Reputation: 58
I'm am trying to find a way to compare a serives of data ranges to find gaps, however i need to exclude date ranges that are wholly within another range. Some example data:
PERSON_ID START_DATE END_DATE
0001 01/05/2014 30/11/2014
0001 01/06/2014 01/08/2014
0001 01/07/2014 01/11/2014
0001 01/12/2014 31/03/2015
I know that i can use the LEAD function to compare one line to the next to see where the gap is if there is one, e.g.:
SELECT END_DATE
FROM
(SELECT t.*,
lead(START_DATE,1) OVER (ORDER BY START_DATE) AS next_date
FROM table t
)
WHERE END_DATE+1<>next_date;
The issue is that this would bring back a false positive. The second and third rows of date ranges are wholly contained within the first and therefore should not be included in the gap calculations. I know i need to amend the offset argument in the LEAD function but i'm not sure of an efficient way of doing this for hundreds of person ids.
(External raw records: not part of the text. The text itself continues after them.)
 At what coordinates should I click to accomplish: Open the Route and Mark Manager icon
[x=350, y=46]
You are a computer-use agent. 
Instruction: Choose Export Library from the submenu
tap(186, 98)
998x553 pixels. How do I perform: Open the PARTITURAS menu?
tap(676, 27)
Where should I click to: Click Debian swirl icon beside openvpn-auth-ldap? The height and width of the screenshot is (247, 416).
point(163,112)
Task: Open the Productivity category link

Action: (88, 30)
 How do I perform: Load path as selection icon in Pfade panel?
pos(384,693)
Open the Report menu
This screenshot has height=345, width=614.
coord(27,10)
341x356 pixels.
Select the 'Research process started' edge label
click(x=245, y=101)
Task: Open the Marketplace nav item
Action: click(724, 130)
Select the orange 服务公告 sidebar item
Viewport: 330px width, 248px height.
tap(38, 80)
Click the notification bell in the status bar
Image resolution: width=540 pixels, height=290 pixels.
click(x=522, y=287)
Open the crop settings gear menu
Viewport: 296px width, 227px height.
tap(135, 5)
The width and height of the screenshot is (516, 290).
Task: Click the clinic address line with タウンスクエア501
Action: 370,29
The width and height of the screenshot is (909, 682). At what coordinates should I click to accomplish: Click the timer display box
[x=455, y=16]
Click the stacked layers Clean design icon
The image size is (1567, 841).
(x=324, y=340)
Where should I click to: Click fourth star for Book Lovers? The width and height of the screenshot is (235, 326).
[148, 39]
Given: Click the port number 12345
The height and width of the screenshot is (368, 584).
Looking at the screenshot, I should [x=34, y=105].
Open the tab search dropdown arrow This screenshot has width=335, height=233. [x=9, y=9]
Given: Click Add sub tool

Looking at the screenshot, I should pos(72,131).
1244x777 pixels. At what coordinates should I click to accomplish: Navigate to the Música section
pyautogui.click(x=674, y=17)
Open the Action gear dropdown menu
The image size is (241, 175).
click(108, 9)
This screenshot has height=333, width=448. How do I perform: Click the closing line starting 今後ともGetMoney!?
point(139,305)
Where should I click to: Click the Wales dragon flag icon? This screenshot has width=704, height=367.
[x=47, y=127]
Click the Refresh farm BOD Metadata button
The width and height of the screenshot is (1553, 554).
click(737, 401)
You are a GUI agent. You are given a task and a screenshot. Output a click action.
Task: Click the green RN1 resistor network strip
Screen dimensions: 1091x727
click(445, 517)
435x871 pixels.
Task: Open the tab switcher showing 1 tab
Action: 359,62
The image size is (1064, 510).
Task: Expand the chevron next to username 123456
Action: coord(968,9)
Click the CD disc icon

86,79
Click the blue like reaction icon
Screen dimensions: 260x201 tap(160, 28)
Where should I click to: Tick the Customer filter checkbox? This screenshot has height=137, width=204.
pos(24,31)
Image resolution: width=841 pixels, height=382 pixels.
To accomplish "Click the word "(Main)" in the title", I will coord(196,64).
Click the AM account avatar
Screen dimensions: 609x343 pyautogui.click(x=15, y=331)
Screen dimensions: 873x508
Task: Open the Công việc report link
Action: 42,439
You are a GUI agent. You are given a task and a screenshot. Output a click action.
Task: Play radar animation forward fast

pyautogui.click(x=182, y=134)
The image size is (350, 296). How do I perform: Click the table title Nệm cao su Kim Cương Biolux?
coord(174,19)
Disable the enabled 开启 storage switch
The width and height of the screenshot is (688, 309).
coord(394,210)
Any thoughts?
Upvotes: 0
Views: 354
Reputation: 3099
You could try something like:
SELECT person_id
, start_date + 1 start_date
, end_date - 1 end_date
FROM
(SELECT person_id
, end_date start_date
, lead(start_date) OVER
(PARTITION BY person_id
ORDER BY start_date) end_date
FROM
(SELECT person_id
, start_date
, max(end_date) KEEP
(DENSE_RANK LAST
ORDER BY end_date
, start_date
NULLS LAST) end_date
FROM
(SELECT person_id
, CONNECT_BY_ROOT start_date start_date
, end_date
FROM
(SELECT person_id
, start_date
, end_date
, min(start_date) OVER
(PARTITION BY person_id) min_start_date
, lag(end_date) OVER
(PARTITION BY person_id
ORDER BY end_date
, start_date) lag_end_date
FROM mytable)
START WITH
( start_date = min_start_date
OR start_date > lag_end_date + 1)
CONNECT BY
person_id = PRIOR person_id
AND start_date > PRIOR start_date
AND ( start_date <= PRIOR end_date + 1
OR PRIOR end_date IS NULL))
GROUP BY person_id
, start_date))
WHERE end_date IS NOT NULL
This will merge overlapping ranges e.g. 01-Apr-2014 to 31-May-2014 and 01-May-2014 to 30-Jun-2014 will be treated as a single range of 01-Apr-2014 to 30-Jun-2014. It will also merge abutting ranges e.g. 01-Apr-2014 to 30-Apr-2014 and 01-May-2014 to 31-May-2014 will be treated as a single range of 01-Apr-2014 to 31-May-2014. You will need to alter this query if this is not how you wish to treat these conditions.
Upvotes: 2
Reputation: 2543
Since you said you are getting a false positive, you could turn it into positive by doing something like this:
SELECT * FROM table t where END_DATE
NOT IN (SELECT END_DATE
FROM
(SELECT t.*,
lead(START_DATE,1) OVER (ORDER BY START_DATE) AS next_date
FROM table t
)
WHERE END_DATE+1<>next_date);
I hope it gives you a clue to get what you want without changing your offset arguments.
Upvotes: 0